Give back the exact lines of the material below from the one containing "Council Tax Comparison (1232, 909)" through the one containing "Read More (228, 1024)", and no pictures.
___
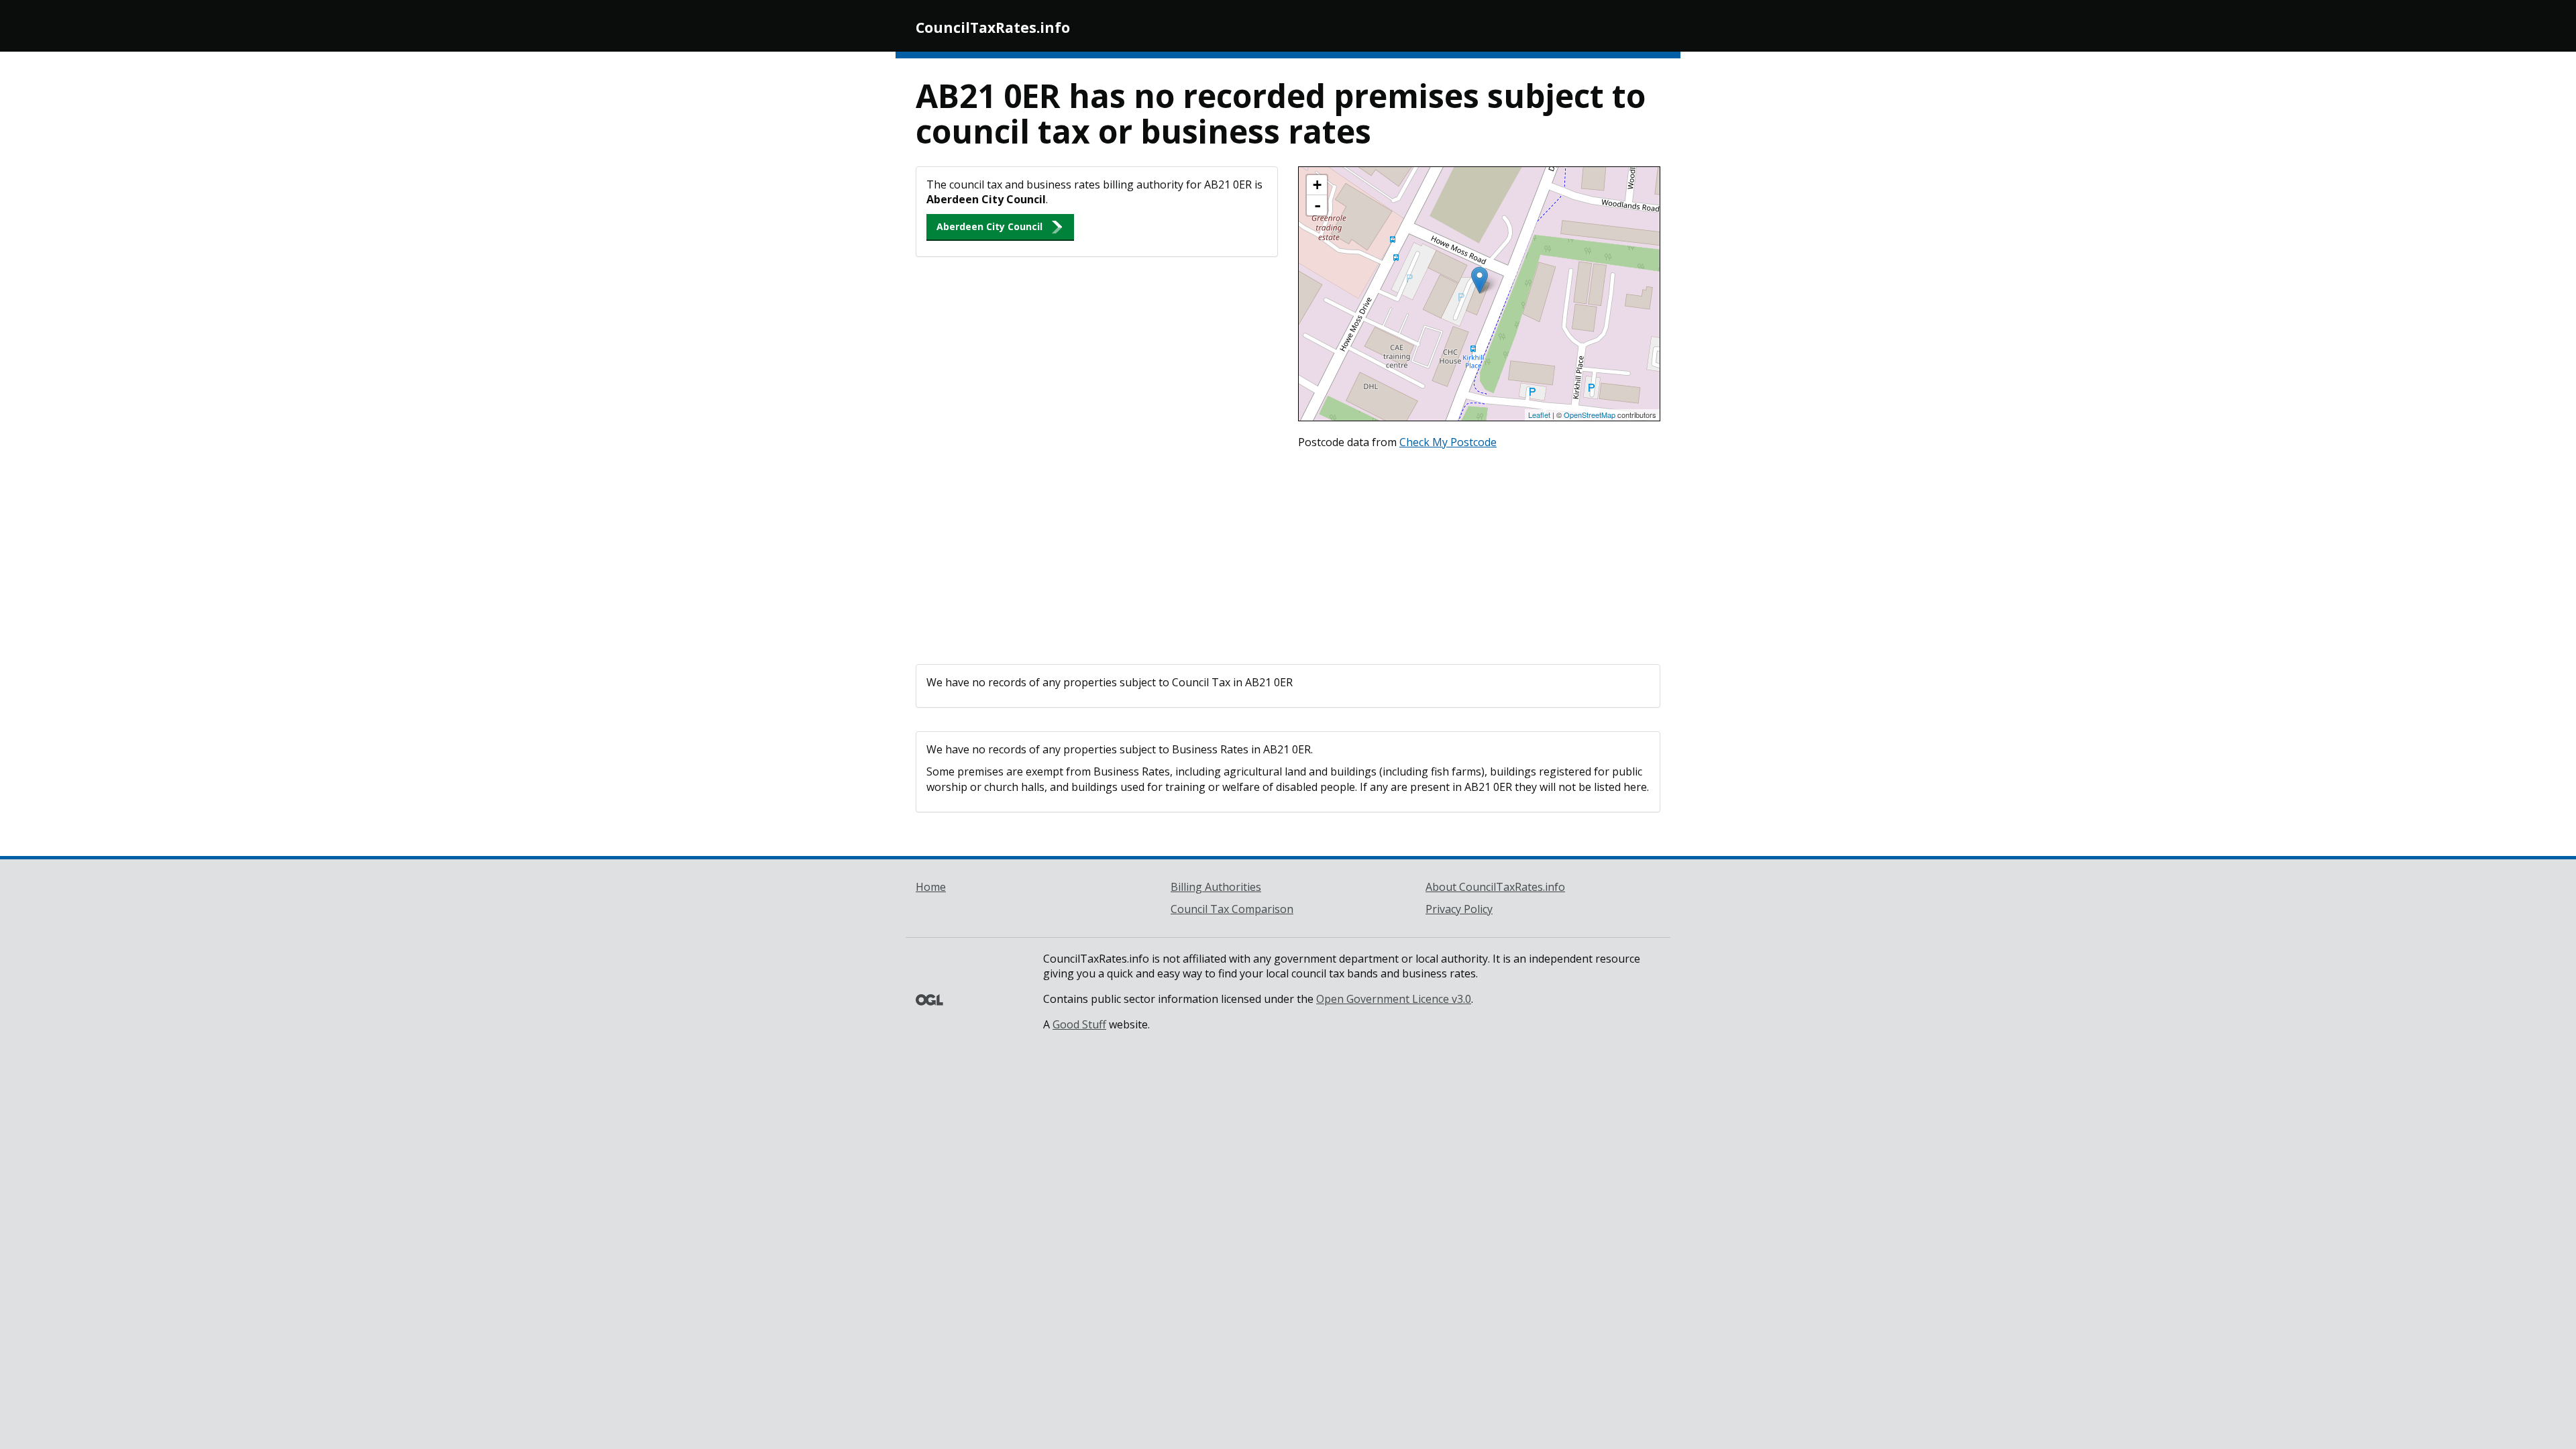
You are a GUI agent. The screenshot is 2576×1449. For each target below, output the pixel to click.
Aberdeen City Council (989, 226)
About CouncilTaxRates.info (1495, 886)
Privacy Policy (1459, 909)
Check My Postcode (1448, 442)
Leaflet (1539, 414)
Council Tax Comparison (1232, 909)
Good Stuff (1079, 1024)
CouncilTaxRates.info (993, 27)
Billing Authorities (1216, 886)
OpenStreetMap (1589, 414)
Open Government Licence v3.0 (1393, 998)
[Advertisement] (1288, 553)
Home (931, 886)
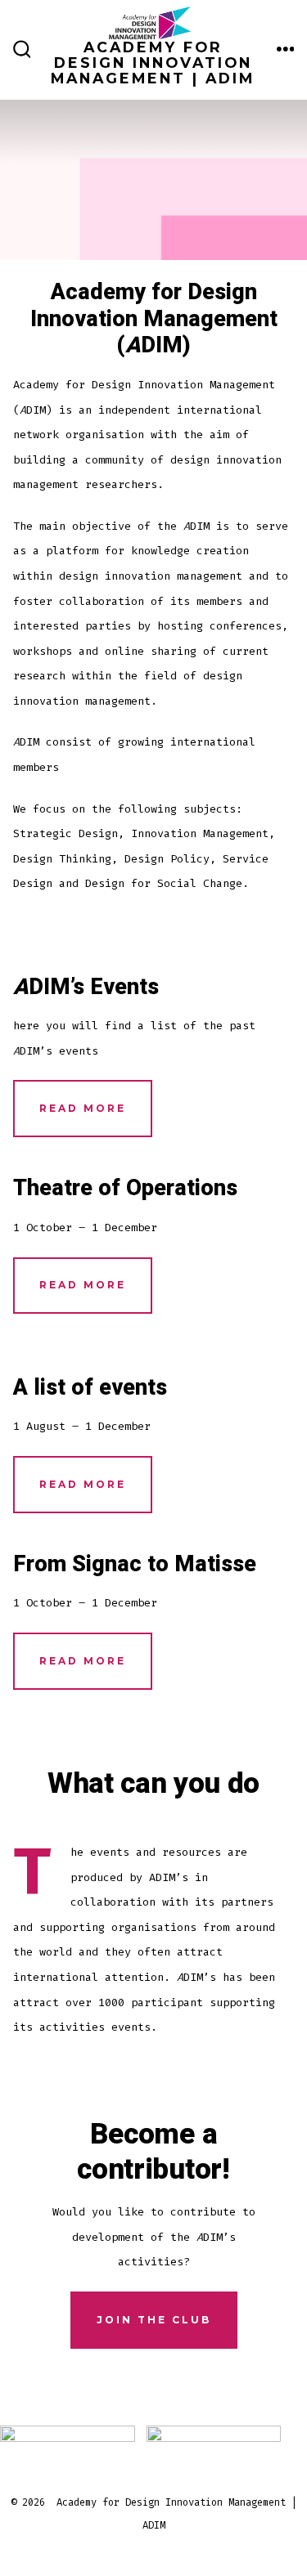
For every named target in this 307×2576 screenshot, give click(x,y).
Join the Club (154, 2320)
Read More (82, 1108)
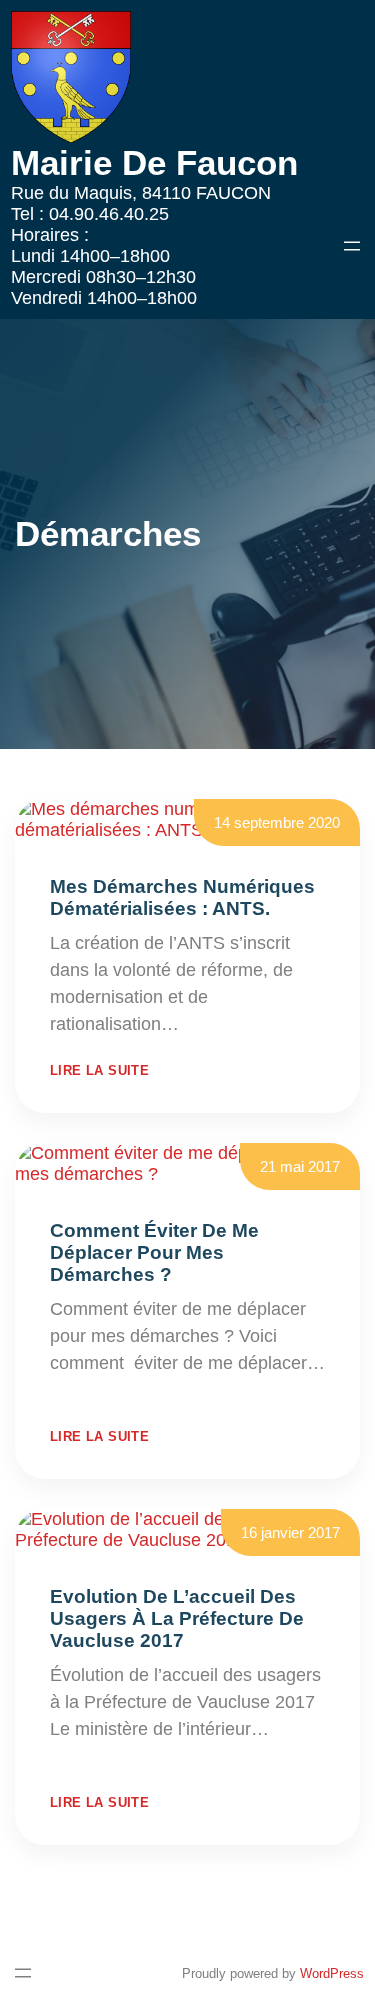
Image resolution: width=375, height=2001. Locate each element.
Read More (228, 1024)
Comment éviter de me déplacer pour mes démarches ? (154, 1252)
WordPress (332, 1973)
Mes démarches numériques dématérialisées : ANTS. (182, 897)
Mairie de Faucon (154, 162)
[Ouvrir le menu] (352, 246)
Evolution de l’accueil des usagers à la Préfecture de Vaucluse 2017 (177, 1618)
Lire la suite (99, 1070)
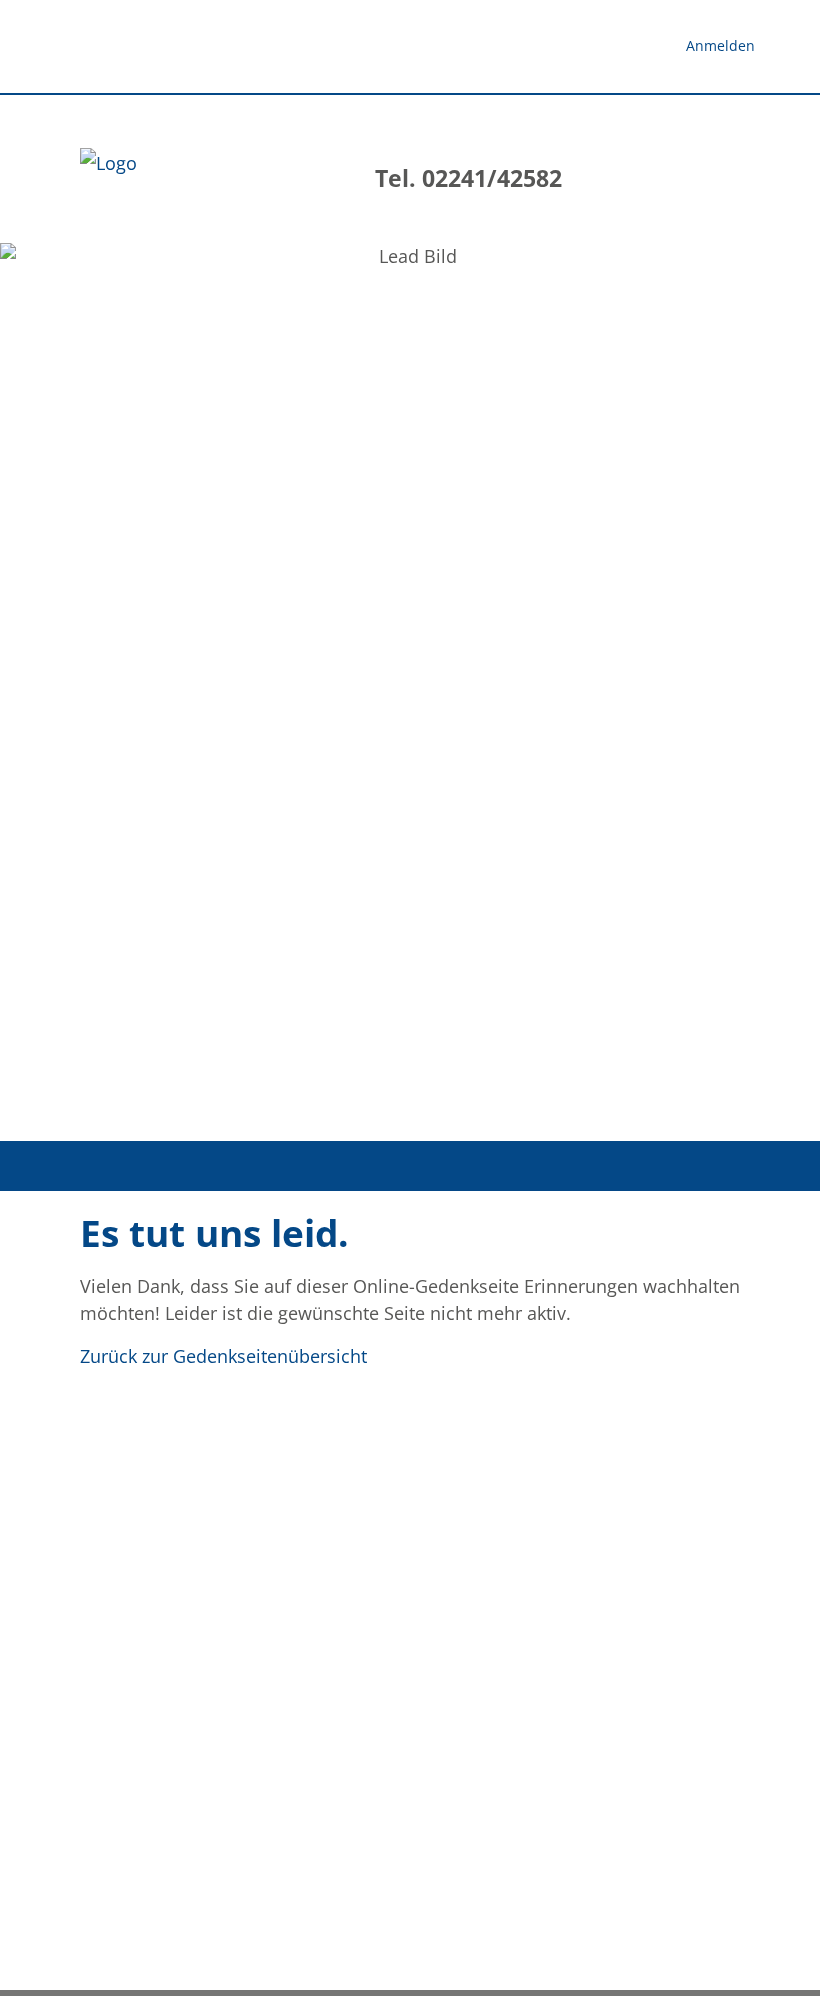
___
» **PROBLEM SOLUTION**
Council Tax Comparison (1232, 909)
Good Stuff (1079, 1024)
CouncilTaxRates.info (993, 27)
Billing Authorities (1216, 886)
OpenStreetMap (1589, 414)
Open Government Licence v3.0 (1393, 998)
[Advertisement] (1288, 553)
Home (931, 886)
For every named target in this 307×2576 screenshot, give click(x,y).
Join the Club (154, 2320)
Read More (82, 1108)
Image resolution: width=375, height=2001. Locate each element.
Read More (228, 1024)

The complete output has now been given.